Action item: Repeat every record exactly, but keep images out of the copy.

Stored records:
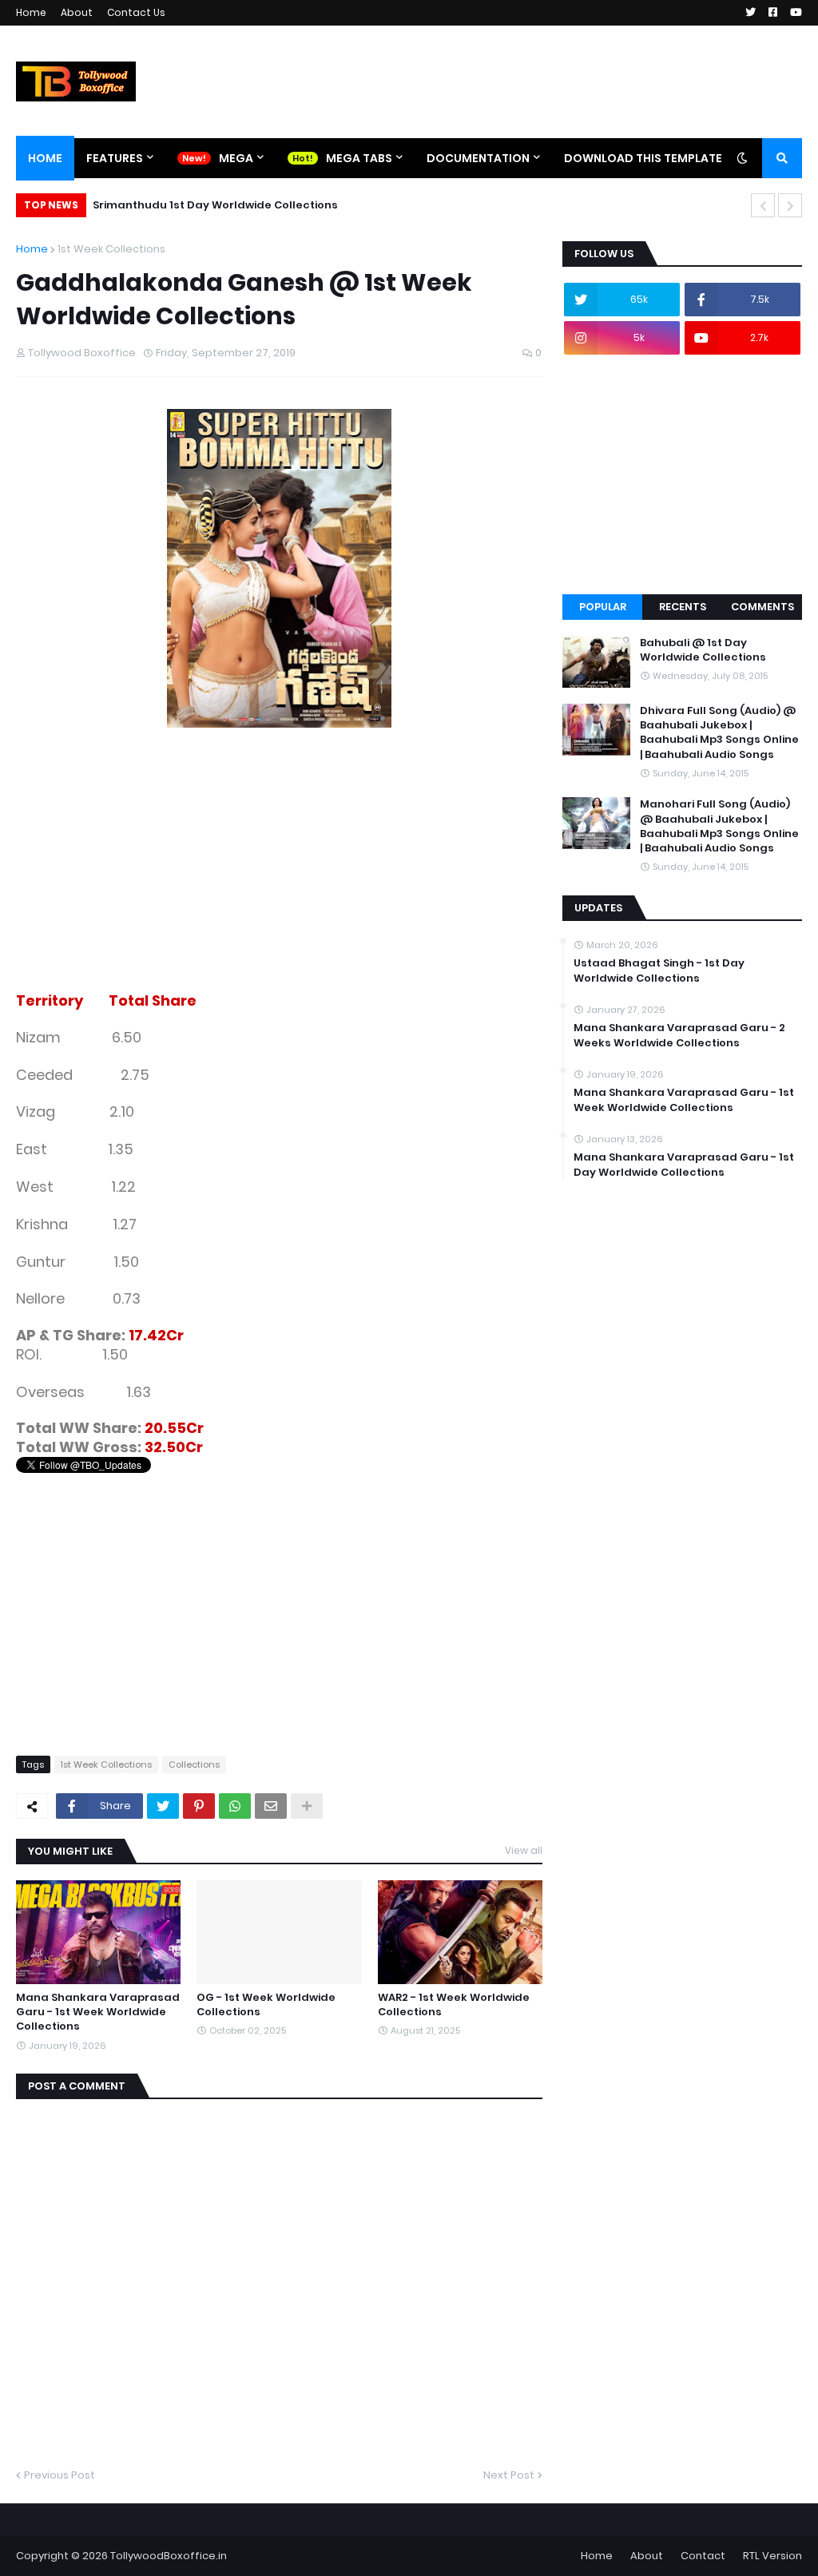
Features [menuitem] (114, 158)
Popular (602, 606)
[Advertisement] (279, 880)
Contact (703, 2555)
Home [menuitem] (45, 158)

Output for this exercise:
Features [menuitem] (114, 158)
Popular (602, 606)
[Advertisement] (279, 880)
Contact (703, 2555)
Home [menuitem] (45, 158)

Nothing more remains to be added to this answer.